Now Covent Garden is entering a new phase in its evolution, emerging from the chrysalis of luxury retail to spread its wings as a residential district, although not one for you and I, dear reader, but for the Super Rich, the yacht-owning one per cent of the one per cent. A marketing campaign is already underway, attempting to cement Covent Garden in people’s minds as the kind of place an oligarch might want to call home.
Last week I was invited on a press trip there – to a place 25 minutes from my doorstep – as if it were some obscure Indonesian island waiting to be discovered. And what does every fancy neighbourhood need more than anything else on god’s green earth? A garden centre and somewhere nice to take your mum for lunch, of course! Enter Petersham Nurseries.

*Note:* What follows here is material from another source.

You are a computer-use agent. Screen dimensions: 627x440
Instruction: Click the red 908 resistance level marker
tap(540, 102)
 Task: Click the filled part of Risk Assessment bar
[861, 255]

Food nerds and west-Londoners will recognise the name. The original Petersham Nurseries Cafe, which opened in 2004, is a bijou celeb-magnet in Richmond, a favourite haunt of Mick Jagger and Hugh Grant, who would hang out there after buying shrubs. The food was overseen by Skye Gyngell, who led it to a Michelin star in 2011 only to quit the following year, calling the accolade a “curse”.

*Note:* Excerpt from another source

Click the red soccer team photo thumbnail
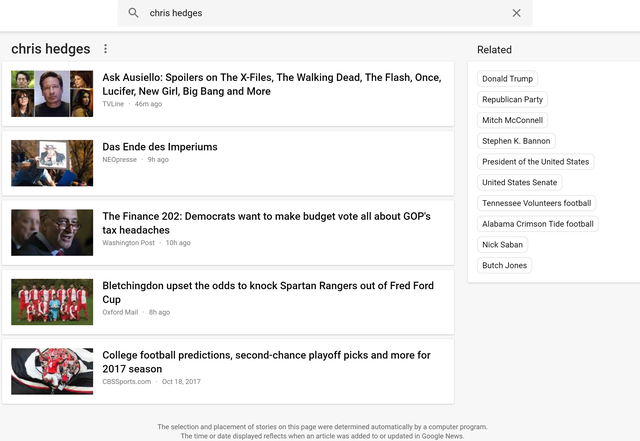The width and height of the screenshot is (640, 441). 52,302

It’s owned by the Boglione family – Petersham House is their family pile – whose vast wealth is derived from sportswear brands including Kappa and Superga. Now they’ve created an interlinking sprawl of businesses on King Street, including a homeware store, florist, delicatessen, wine cellar and two restaurants, La Goccia and The Petersham, all converging on a “floral courtyard”. The main event is The Petersham, which sticks closely to the formula of the original, serving no-nonsense, Italian-style cooking that adheres to the “slow food” philosophy and costs a lot of money. Like, a lot.
Seated indoors with a view out to the courtyard – everything perfectly manicured, of course – I marvelled at how perfectly it captures the ‘ladies who lunch’ vibe. It’s not so much a place to be seen, as a place to casually lurk behind a giant fern and secretly hope someone spots you on their way to the loo. That’s not to say it isn’t perfectly lovely. If I asked my mother to describe her dream restaurant, to sketch out its every microscopic detail, it would look like exactly like this, right down to the bright and breezy art on the walls and the hand-hewn salt ramekins.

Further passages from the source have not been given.